The previews for Joe Wright‘s The Soloist were good enough to get me in the theater on opening night. Two of my favorite actors, a visionary (if exhibitionist) young director, and what looked to be a moving story about friendship and grace. Instead, Wright gives us an unflinching look into the dark corners of the human psyche, at the hopelessness and madness lurking in so many alleys and minds.
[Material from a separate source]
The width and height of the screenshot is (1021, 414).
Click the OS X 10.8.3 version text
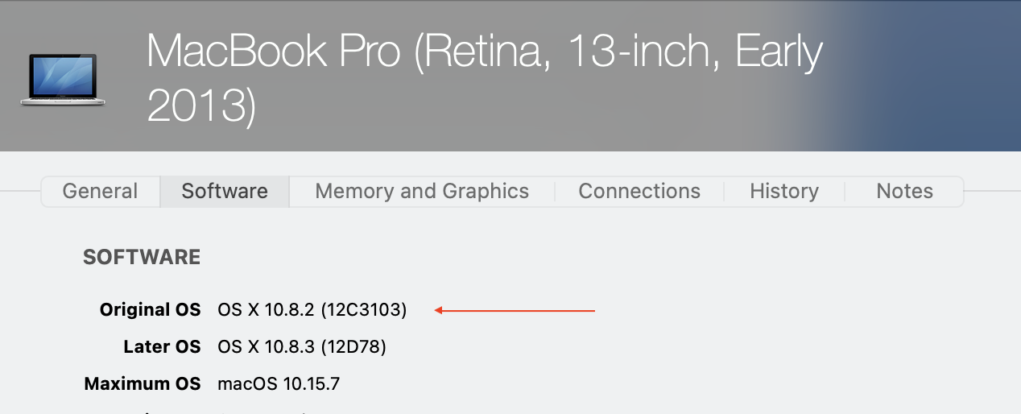click(x=266, y=347)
Craft-wise, the film excels with impeccable sound design (a Wright trademark), cinematography, and two gut-wrenching performances from Jamie Foxx and Robert Downey, Jr. The movie is unique in that it speaks its own language, both literally in its dialogue and narratively in its presentation. You’ll sense this within the first five minutes, and combined with Foxx and RDJ, it’s enough to keep you watching til the final reel.
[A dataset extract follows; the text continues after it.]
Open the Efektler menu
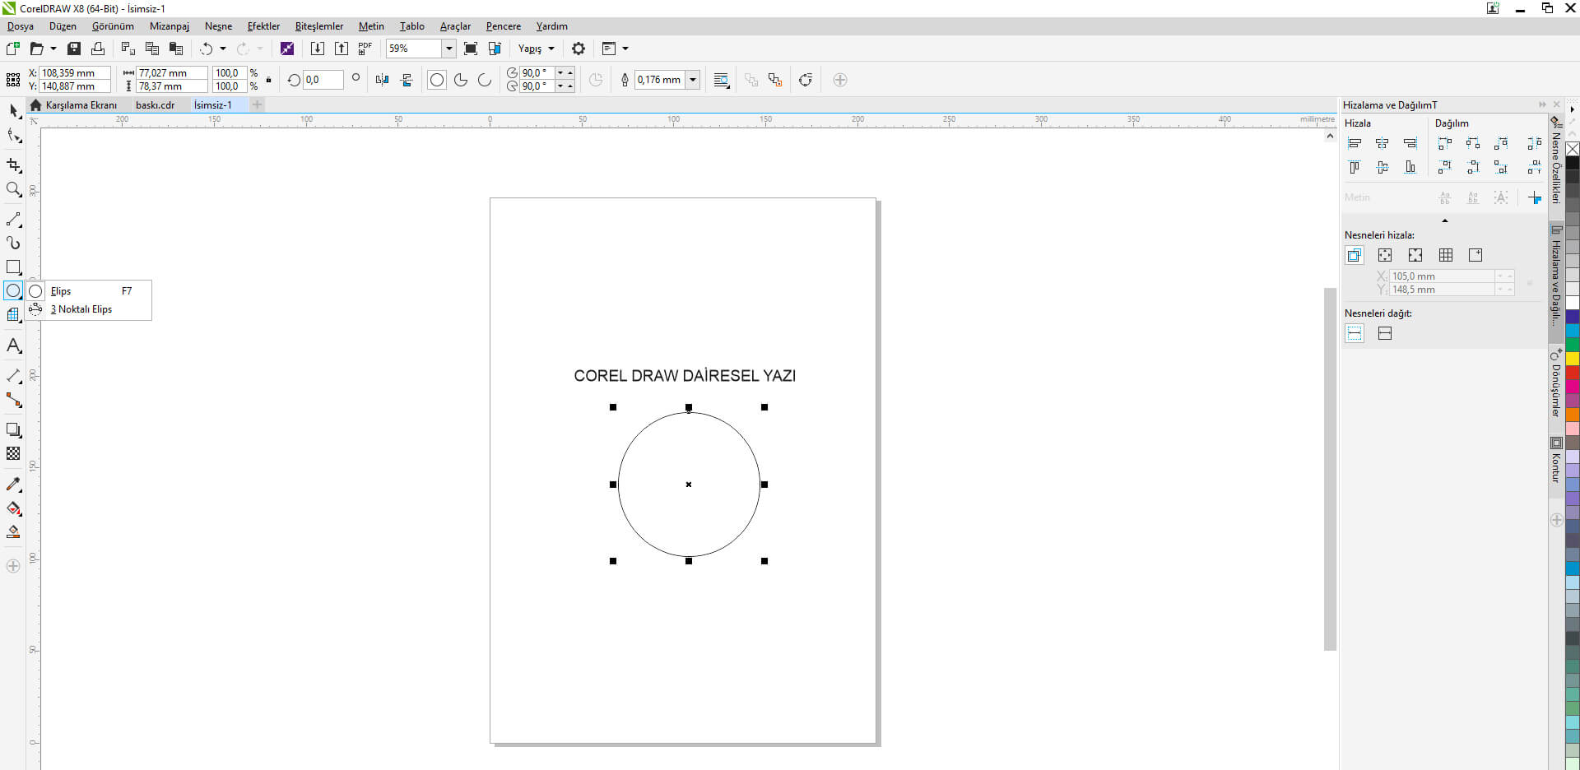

But the screenplay is another story, lacking any sense of meaning, arc, or heart. The real-life musician Nathaniel Anthony Ayers (Foxx) drops out of Juliard after a mental breakdown, and winds up homeless on the streets of L.A., where real-life reporter Steve Lopez (RDJ) discovers him and tries to give Ayers a better life.
But the screenplay’s conclusion is that no amount of love, sacrifice, or talent can make a difference. Neither in regard to the urban homeless epidemic, nor the tortured minds of schizo-phrenics like Ayers. Maybe the movie’s right, but it leaves a hopeless, borderline nihilistic taste in the mouth.
That said, there are moments in The Soloist that will move, lift, and shatter you. One musical sequence uses visual effects to create the closest approximation to the experience of synesthesia I’ve ever seen (and I’m a synesthete). Some of Foxx’s scenes with RDJ will likely move you to tears, but often for the wrong reasons. You’re being emotionally manipulated by the not-so-subtle exploitation of a mentally-ill homeless man.
Is The Soloist worth seeing? Yes, if you alter your expectations from what the previews led you to believe, and if you like auteurish directors with stylistic flair. But honestly? The preview is better than the real thing.